I have waited so long to hear those words. My kids eating and loving salad--I wasn't sure I'd see the day. I thought, they'd never eat raw veggies, in a salad, no less. I had made so many textbook mistakes along the way: introducing fruit based-baby food before veggies, serving exclusively cooked veggies instead of raw ones, giving up on finding tasty salad dressings and dips free of nuts, eggs, and dairy for my food allergic children.
Their newfound love for salad comes in the midst of what seems like a constant barrage of new findings that have induced severe pangs of guilt among parents of small children everywhere (particularly FA moms), such as the connection between triclosan in antibacterial soaps contributing to food allergies, the detriments of feeding soy to young children, the hazards of buying produce that isn't organically grown...the list goes on and on. And although most of these studies may still be in research stages, there are varying degrees of merit to each of them. You start checking dangerous foods off your list, minus the food allergies, and what are we left with?
Before we declare defeat, we remember that a balanced diet is what it says it is--a balance, or a variety of foods, to maintain a healthful diet. No matter how they may alter the food pyramid into something virtually unrecognizable (it's now a plate, by the way), fruits and veggies remain at the top of the list.
And that is why I am so grateful for salad. It is very possible that salad will remain a staple in the diet of my food allergic children, as adolescents, teens, college students (one can hope), and adults. And that would be great, because they're easy to make, easy to tailor to one's tastes and food restrictions, and always in season.

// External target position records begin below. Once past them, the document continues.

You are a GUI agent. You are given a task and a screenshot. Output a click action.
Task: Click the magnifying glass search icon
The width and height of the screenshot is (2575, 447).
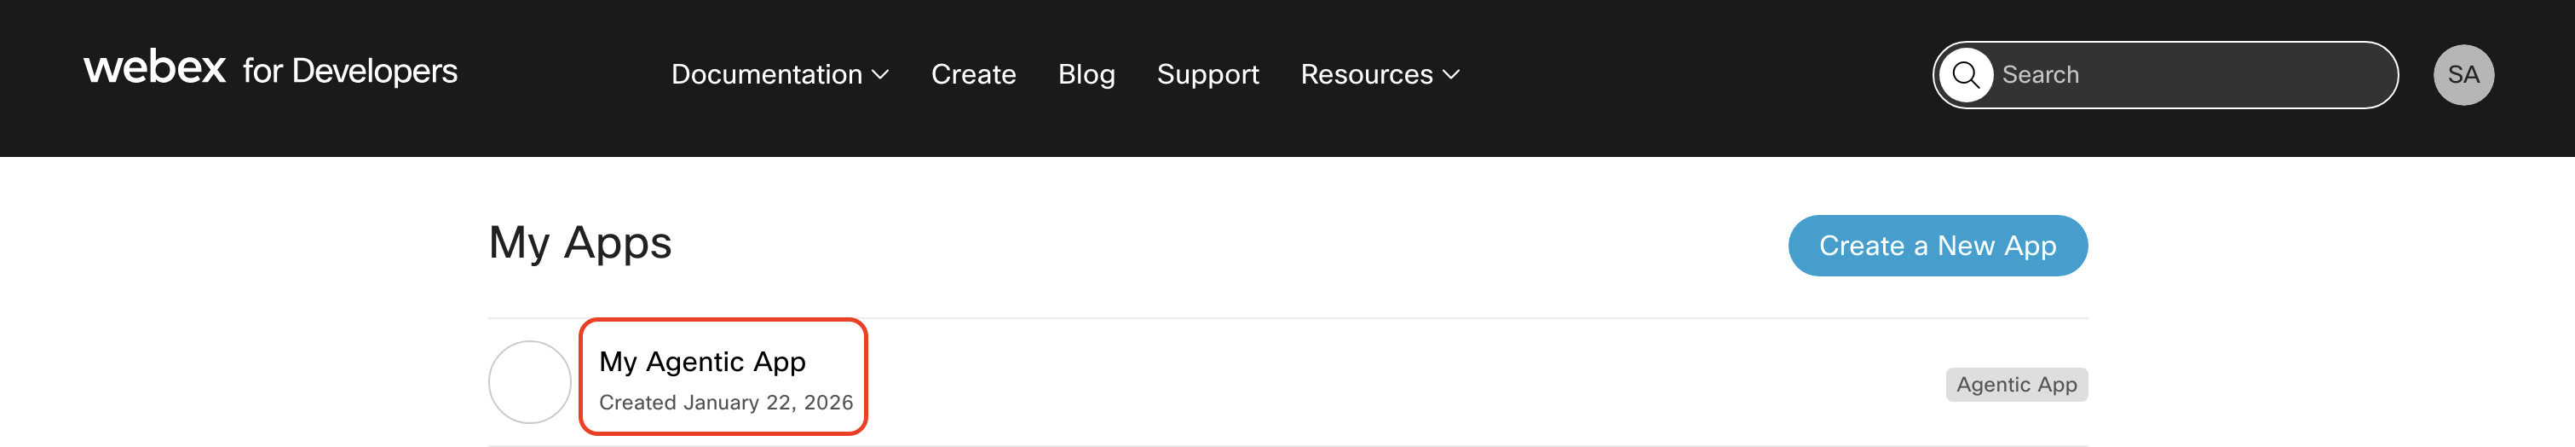coord(1965,75)
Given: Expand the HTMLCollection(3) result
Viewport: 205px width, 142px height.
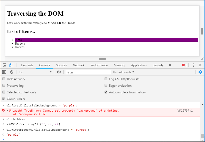Looking at the screenshot, I should pos(8,124).
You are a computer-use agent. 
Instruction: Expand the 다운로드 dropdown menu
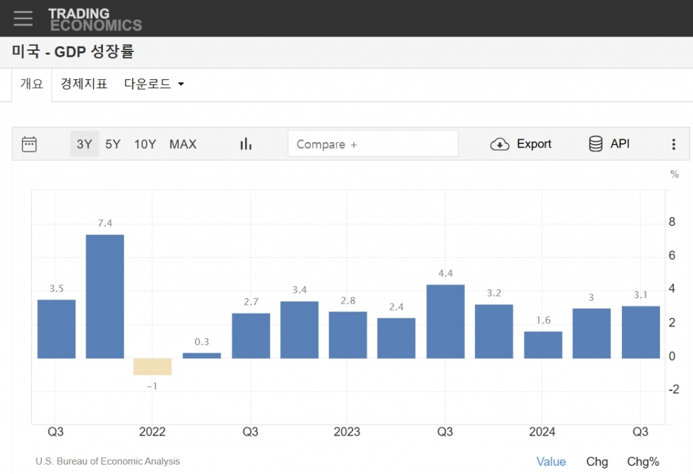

So without further ado, a few tips about how to introduce and yes, get your kids to love eating salad:
1. Perseverance and patience. As skeptical (and I was the biggest skeptic of all) as you might be, try try and try again. You do this when you're introducing food to an infant, you just get a little less optimistic and headstrong as they become picky toddlers. My mom has almost always served a green salad as a side for Sunday night dinners, and after weeks and weeks (and weeks!) of refusing salad, they now ask for salad on a regular basis. It started with one tomato, then a few, then many, then a piece of lettuce to go with the tomatoes, and so on.
2. Stick with the familiar, at first. Create first salads using a few well-loved ingredients, and cook or par-cook or grill some of the veggies if they're accustomed to them that way. Slowly introduce favorite cooked veggies raw, and new veggies and other ingredients that may be less familiar. When introducing a new ingredient, place in on the side in a bowl so kids have the option to taste test it before adding it to their salad, and can control its portion before adding it to their plates.
|Healthful salads can be customized to accommodate food allergies and picky eaters.|
4. Create a salad bar. Give each ingredient its own bowl or plate and allow the whole family to personalize their salads. Because of cross contamination often found in restaurant salad bars, this could be a unique opportunity for our food allergic children.
5. Have an assortment of allergy-safe dressings for your children to choose from. The children hosted a salad dressing pop poll tonight at the dinner table, and were tickled to see which dressing each family member liked and disliked. I especially like a few of the Brianna's Homestyle Dressings, like their Rich Poppy Seed and Saucy Ginger Mandarin. For you DIY types, pick up a salad dressing bottle with recipe measurements inscribed on the outside--like the Kolder Salad Dressing Bottle--making shaking, serving, storing, and clean-up a breeze.
6. Start with the more kid-friendly leafy greens. Baby spinach, butter lettuce, and romaine lettuce are all good choices--they've got good crunch, but are easy to chew and on the sweeter end of the spectrum.
7. Keep a few more "exotic" ingredients on hand for salad nights. I add tortilla strips and bacon bits to salads to help entice little ones. Irene added quinoa, edamame, dried cranberries, and pumpkin seeds to her Greens and Quinoa Salad. Think pomegranate seeds, bosc pears, sliced strawberries, artichoke hearts, olives, and heirloom tomatoes. You'll be surprised what your kids gravitate to, and they'll be even more surprised!
Add salad nights to your weekly dinner repertoire! Enjoy!